Fixed versus adjustable rate loans
With a fixed-rate loan, your payment remains the same for the life of your loan. The amount of the payment that goes for principal (the loan amount) will go up, but the amount you pay in interest will go down accordingly. Your property taxes increase, or rarely, decrease, and your insurance rates might vary as well. But generally payment amounts on a fixed-rate loan will be very stable.
At the beginning of a a fixed-rate loan, the majority the payment is applied to interest. This proportion gradually reverses as the loan ages.
Borrowers might choose a fixed-rate loan to lock in a low rate. Borrowers choose these types of loans because interest rates are low and they wish to lock in at this lower rate. If you have an Adjustable Rate Mortgage (ARM) now, refinancing with a fixed-rate loan can offer more monthly payment stability. If you currently have an Adjustable Rate Mortgage (ARM), we'll be glad to help you lock in a fixed-rate at the best rate currently available. Call New Millennium Mortgage Co. NMLS: 331173 at (941) 366-5800 to discuss how we can help.
There are many types of Adjustable Rate Mortgages. ARMs are generally adjusted twice a year, based on various indexes.
Most ARM programs have a cap that protects borrowers from sudden monthly payment increases. Your ARM may feature a cap on how much your interest rate can increase in one period. For example: no more than two percent per year, even if the index the rate is based on increases by more than two percent. Sometimes an ARM features a "payment cap" that guarantees that your payment won't go above a certain amount over the course of a given year. Additionally, almost all ARMs have a "lifetime cap" — the interest rate can't exceed the cap amount.

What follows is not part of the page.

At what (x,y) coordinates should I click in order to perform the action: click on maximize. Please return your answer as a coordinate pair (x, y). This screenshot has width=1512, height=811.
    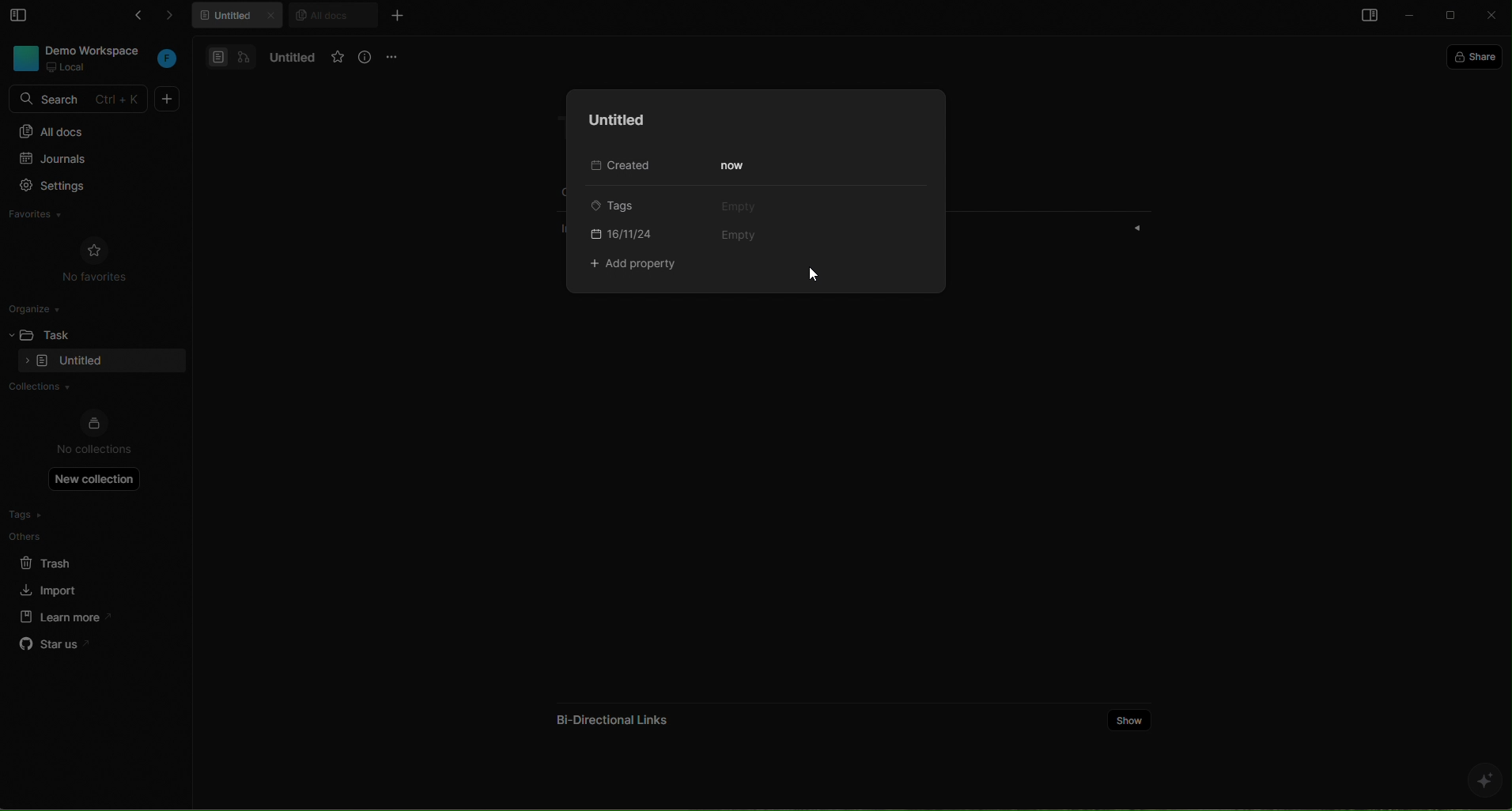
    Looking at the image, I should click on (1452, 16).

ARMs most often feature the lowest rates toward the beginning of the loan. They guarantee that rate from a month to ten years. You may have heard about "3/1 ARMs" or "5/1 ARMs". For these loans, the initial rate is fixed for three or five years. It then adjusts every year. These kinds of loans are fixed for 3 or 5 years, then adjust. These loans are best for borrowers who anticipate moving within three or five years. These types of adjustable rate programs are best for borrowers who plan to sell their house or refinance before the initial lock expires.
You might choose an Adjustable Rate Mortgage to get a very low introductory interest rate and plan on moving, refinancing or absorbing the higher rate after the initial rate goes up. ARMs can be risky when property values go down and borrowers are unable to sell or refinance their loan.